Several high-profile journalists had their Twitter accounts suspended over claims that they “doxxed” the new social media CEO and put his family in danger. New York Times reporter Ryan Mac, CNN’s Donie O’Sullivan, and Keith Olbermann were among those handed a suspension for what Elon Musk says were violations of the platform’s policy regarding sharing of an individual’s whereabouts in real time.
“They posted my exact real-time location, basically assassination coordinates, in (obvious) direct violation of Twitter terms of service,” Musk wrote. “If anyone posted real-time locations & addresses of NYT reporters, FBI would be investigating, there’d be hearings on Capitol Hill & Biden would give speeches about end of democracy!”

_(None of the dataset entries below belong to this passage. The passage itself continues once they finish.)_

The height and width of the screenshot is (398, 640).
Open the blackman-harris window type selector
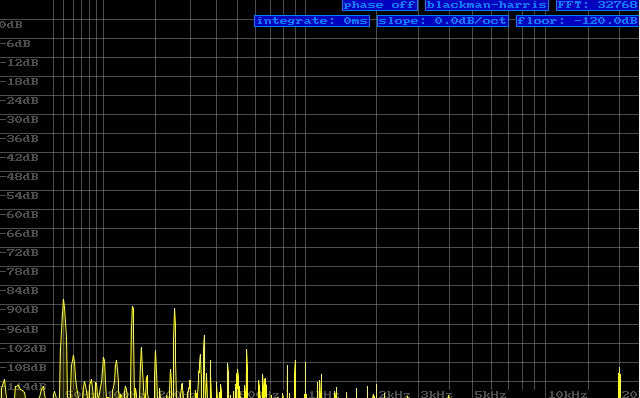(487, 5)
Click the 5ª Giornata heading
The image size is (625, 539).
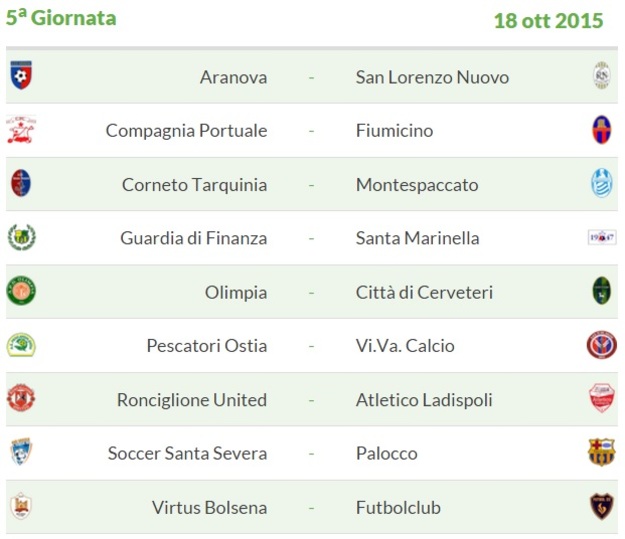(x=61, y=18)
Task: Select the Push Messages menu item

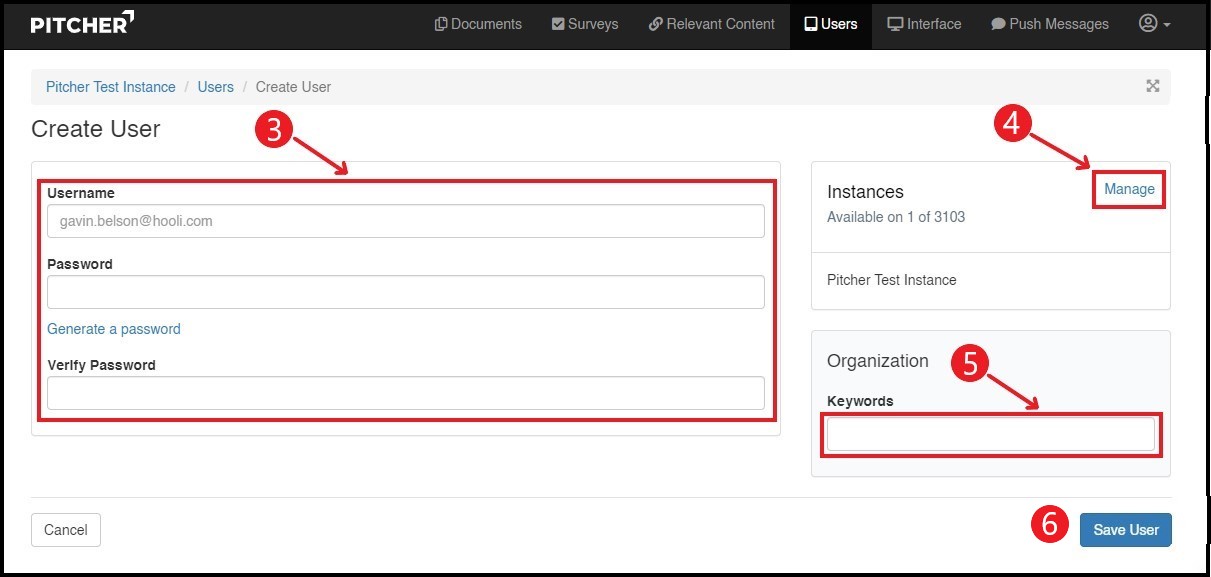Action: tap(1050, 23)
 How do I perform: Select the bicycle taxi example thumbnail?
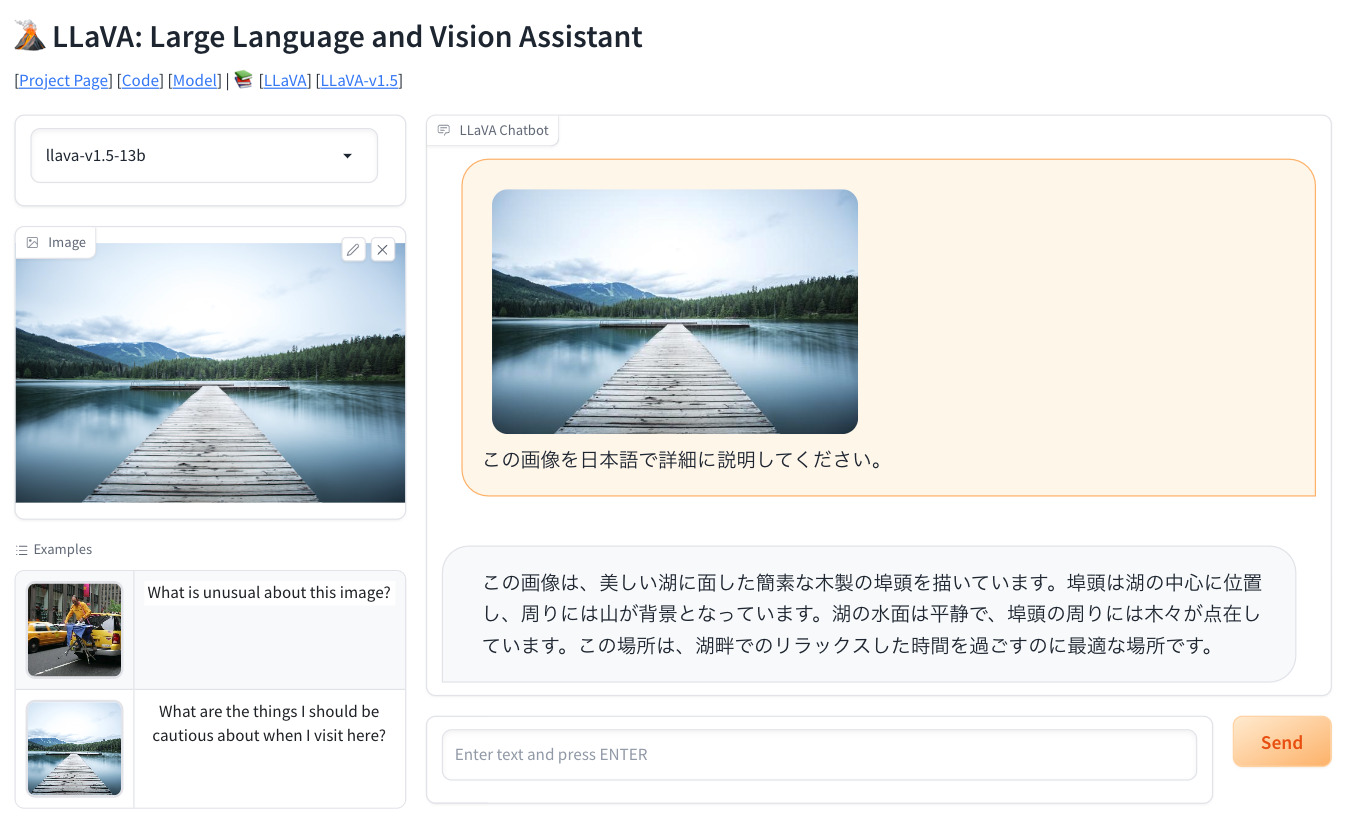coord(74,629)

The seven-day bans came as the journalists in question posted material related to a suspended account that tracked Musk’s private jet. On Dec. 15, Musk posted that “Last night, car carrying lil X [Musk’s youngest child] in LA was followed by crazy stalker (thinking it was me), who later blocked car from moving & climbed onto hood.”
Media Denies Twitter Doxxing
Backlash over the suspensions was swift and damning from the outlets affected. “The impulsive and unjustified suspension of a number of reporters, including CNN’s Donie O’Sullivan, is concerning but not surprising,” CNN said in a statement. Continuing:
“Twitter’s increasing instability and volatility should be of incredible concern for everyone who uses the platform. We have asked Twitter for an explanation, and we will reevaluate our relationship based on that response.”
The Committee to Protect Journalists criticized Musk’s decision, writing, “We are concerned about news reports that journalists who have covered recent developments involving Twitter and its owner, Elon Musk, have had their accounts on the platform suspended. If confirmed as retaliation for their work, this would be a serious violation of journalists’ right to report the news without fear of reprisal.”
In response to the temporary bans, impacted outlets argued that Musk’s flight information was publicly available data and, as such, could not be considered doxxing. However, the Twitter boss was quick to dispel this claim, saying that “My plane is actually not trackable without using non-public data.”
The new platform policy was outlined by Musk early yesterday morning:
“Any account doxxing real-time location info of anyone will be suspended, as it is a physical safety violation. This includes posting links to sites with real-time location info.
Posting locations someone traveled to on a slightly delayed basis isn’t a safety problem, so is ok.”
The suspended reporters seemed to put the rule to the test by sharing the account that tracked his jet. But the temporary ban may be shorter than first thought. Musk decided to continue his inclination for garnering public opinion by posting a poll to his more than 120 million followers. He asked users to weigh in on whether he should “Unsuspend accounts who doxxed my exact location in real-time” either “now” or in “7 days.” So far, almost 60% chose the “now” option.
A Free Speech Paradox?
Suspensions, bans, and shadow-bans have long been the hallmark of Twitter under its former leadership – but predominantly only for those on the political right. The recent Twitter Files published by journalists Bari Weiss and Matt Taibbi have received little attention in the left-leaning media; in fact, some have argued that the revelations have been entirely ignored by the Democrat-friendly Fourth Estate.
Now that reporters from the left have their accounts restricted, it is suddenly considered front-page news. One might wonder why the fire and fury, coupled with righteous indignation, have been hibernating for the last five years.
Musk once described himself as a “free speech absolutist.” How this latest move jibes with that portrayal will no doubt be the hot issue of the next week. The Tesla founder says that the rules are clear and that journalists “Criticizing me all day long is totally fine, but doxxing my real-time location and endangering my family is not.”
But, as the left was fond of saying during the mass shadow-banning of yesteryear, it’s a private company, and he can do as he wishes.